(GIVEN DATA)

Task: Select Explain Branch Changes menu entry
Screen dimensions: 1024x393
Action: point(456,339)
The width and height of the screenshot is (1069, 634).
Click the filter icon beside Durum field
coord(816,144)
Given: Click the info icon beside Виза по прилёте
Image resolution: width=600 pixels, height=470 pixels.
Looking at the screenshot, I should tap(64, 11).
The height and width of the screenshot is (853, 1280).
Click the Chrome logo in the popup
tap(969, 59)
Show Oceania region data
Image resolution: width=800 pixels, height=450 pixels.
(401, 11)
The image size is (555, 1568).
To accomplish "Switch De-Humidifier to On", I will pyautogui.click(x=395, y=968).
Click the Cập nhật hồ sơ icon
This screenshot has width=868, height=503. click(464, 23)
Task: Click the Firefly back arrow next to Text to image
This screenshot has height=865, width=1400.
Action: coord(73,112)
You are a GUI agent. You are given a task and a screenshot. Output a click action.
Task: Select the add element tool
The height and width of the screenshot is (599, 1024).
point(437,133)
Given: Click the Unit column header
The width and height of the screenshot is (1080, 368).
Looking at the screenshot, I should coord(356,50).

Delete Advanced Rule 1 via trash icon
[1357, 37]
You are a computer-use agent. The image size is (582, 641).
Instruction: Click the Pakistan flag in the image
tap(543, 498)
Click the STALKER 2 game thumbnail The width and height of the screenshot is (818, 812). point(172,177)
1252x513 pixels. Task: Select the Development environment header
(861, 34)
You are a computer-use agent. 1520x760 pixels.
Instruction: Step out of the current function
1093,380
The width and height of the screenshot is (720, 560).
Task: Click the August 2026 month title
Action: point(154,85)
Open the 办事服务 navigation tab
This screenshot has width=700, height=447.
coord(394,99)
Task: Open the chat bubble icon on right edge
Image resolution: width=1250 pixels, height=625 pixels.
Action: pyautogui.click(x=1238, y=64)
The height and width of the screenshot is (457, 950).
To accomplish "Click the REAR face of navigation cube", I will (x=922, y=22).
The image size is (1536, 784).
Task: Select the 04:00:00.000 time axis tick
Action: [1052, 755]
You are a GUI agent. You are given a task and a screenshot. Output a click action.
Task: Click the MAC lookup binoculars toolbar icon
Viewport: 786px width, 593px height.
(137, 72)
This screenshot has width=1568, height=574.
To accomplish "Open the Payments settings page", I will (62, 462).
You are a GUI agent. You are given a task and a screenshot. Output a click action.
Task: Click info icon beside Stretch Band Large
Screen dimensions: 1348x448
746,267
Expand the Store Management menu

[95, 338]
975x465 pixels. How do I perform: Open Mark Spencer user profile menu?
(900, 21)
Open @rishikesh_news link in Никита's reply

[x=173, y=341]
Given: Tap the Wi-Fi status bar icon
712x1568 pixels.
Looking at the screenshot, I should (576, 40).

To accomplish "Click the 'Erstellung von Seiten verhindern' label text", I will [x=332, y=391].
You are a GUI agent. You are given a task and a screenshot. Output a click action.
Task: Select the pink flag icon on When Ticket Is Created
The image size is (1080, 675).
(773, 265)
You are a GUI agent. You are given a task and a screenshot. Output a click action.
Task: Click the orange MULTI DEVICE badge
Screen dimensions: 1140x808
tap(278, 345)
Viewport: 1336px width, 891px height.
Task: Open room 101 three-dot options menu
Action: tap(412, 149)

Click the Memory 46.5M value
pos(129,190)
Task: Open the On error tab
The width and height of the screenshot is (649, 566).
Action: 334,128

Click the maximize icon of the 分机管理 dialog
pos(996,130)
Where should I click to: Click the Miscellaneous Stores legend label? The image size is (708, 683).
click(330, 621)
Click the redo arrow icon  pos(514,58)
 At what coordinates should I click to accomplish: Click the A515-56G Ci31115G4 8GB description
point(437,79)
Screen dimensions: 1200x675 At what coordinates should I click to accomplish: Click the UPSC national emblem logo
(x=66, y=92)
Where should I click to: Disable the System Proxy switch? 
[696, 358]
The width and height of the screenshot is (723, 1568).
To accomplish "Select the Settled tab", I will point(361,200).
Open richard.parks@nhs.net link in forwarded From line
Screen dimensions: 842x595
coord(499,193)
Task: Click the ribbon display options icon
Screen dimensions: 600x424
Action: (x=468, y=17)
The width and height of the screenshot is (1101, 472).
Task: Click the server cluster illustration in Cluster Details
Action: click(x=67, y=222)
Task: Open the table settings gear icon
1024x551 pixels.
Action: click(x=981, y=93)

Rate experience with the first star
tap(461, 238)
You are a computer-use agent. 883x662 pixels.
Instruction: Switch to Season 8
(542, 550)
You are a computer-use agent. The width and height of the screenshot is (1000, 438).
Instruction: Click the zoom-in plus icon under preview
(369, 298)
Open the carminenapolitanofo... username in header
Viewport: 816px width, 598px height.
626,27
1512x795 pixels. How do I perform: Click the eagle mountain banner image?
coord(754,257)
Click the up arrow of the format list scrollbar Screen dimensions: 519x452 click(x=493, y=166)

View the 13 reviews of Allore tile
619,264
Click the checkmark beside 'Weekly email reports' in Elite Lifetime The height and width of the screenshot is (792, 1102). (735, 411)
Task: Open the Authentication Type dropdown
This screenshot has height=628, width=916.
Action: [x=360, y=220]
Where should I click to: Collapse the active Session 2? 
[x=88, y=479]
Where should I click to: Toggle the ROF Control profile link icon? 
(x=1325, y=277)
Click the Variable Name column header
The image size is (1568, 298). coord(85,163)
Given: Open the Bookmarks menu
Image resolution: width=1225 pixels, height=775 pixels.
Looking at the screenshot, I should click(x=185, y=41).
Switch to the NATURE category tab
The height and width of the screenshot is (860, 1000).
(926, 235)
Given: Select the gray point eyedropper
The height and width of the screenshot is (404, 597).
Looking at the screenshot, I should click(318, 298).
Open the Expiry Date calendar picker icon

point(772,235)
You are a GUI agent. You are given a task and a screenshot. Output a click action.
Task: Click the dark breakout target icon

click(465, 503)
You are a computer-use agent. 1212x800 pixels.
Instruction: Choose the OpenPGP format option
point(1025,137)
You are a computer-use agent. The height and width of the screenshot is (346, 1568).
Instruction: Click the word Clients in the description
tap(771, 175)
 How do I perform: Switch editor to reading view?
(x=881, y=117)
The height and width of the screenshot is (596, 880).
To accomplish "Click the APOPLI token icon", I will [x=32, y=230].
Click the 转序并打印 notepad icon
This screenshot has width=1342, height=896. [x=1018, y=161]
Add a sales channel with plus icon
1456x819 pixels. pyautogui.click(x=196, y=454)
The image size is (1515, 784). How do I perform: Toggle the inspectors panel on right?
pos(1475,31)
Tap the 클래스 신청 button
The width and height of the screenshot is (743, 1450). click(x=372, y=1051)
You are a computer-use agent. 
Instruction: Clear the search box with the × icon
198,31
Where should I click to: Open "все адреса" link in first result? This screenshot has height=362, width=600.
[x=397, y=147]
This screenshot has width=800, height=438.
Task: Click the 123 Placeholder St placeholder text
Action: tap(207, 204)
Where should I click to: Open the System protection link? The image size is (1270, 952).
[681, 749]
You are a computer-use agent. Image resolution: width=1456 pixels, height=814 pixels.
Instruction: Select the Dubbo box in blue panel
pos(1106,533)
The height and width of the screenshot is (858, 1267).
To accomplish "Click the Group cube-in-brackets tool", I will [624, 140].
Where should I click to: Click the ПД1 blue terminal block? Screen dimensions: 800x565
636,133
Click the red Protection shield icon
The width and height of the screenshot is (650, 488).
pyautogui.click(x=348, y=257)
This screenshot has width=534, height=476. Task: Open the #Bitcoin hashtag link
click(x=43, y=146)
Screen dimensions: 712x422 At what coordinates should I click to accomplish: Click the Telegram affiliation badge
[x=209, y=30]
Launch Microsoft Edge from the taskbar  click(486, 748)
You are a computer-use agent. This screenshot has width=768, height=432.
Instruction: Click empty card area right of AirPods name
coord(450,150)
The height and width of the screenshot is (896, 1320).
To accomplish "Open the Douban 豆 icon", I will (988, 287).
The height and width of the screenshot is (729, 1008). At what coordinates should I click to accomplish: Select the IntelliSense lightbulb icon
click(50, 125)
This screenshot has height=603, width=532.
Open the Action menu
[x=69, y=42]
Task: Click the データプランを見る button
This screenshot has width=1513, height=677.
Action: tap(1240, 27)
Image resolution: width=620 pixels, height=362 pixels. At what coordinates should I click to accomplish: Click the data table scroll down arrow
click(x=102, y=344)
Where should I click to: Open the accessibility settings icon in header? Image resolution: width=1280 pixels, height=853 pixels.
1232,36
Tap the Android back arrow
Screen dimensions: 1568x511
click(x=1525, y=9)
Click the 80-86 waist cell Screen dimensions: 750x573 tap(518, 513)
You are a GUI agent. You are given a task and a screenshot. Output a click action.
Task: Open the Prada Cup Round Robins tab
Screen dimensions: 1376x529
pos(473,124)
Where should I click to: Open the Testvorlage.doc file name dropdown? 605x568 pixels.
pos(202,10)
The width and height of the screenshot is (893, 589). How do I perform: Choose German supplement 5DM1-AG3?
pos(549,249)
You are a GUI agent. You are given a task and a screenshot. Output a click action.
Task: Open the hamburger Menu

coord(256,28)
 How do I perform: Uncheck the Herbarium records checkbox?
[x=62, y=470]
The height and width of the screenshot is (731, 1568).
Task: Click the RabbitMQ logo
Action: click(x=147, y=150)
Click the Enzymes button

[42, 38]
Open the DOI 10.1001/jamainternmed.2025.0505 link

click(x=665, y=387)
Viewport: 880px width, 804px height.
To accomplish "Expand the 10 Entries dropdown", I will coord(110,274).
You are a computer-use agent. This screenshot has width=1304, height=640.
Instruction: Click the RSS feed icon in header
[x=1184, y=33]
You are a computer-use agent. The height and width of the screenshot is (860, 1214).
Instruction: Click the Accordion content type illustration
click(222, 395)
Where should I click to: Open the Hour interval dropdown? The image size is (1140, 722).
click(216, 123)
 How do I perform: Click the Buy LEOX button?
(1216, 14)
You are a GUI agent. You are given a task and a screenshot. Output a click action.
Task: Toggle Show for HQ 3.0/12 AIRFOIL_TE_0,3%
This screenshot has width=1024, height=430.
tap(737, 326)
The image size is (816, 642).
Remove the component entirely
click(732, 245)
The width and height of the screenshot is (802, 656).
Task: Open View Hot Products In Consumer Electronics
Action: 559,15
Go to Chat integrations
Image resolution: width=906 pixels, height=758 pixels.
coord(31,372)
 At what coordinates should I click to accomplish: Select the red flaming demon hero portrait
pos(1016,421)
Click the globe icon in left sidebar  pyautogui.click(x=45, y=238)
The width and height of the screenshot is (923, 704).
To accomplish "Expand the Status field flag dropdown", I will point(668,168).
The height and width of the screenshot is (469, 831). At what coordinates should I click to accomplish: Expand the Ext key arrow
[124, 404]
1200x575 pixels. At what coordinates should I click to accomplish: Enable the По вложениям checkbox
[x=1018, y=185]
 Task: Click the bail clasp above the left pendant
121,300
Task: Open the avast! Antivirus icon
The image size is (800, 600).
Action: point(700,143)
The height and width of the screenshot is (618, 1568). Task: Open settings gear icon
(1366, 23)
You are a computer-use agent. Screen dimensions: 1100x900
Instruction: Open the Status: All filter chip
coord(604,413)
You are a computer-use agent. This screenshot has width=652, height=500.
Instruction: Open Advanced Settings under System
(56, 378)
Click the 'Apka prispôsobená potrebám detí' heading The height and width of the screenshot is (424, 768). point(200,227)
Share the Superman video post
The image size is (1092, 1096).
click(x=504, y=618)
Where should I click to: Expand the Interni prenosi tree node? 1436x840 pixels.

(End GIVEN DATA)

Provide the count of lines above that contain "info", without any other words.

## WRITTEN RESPONSE:
2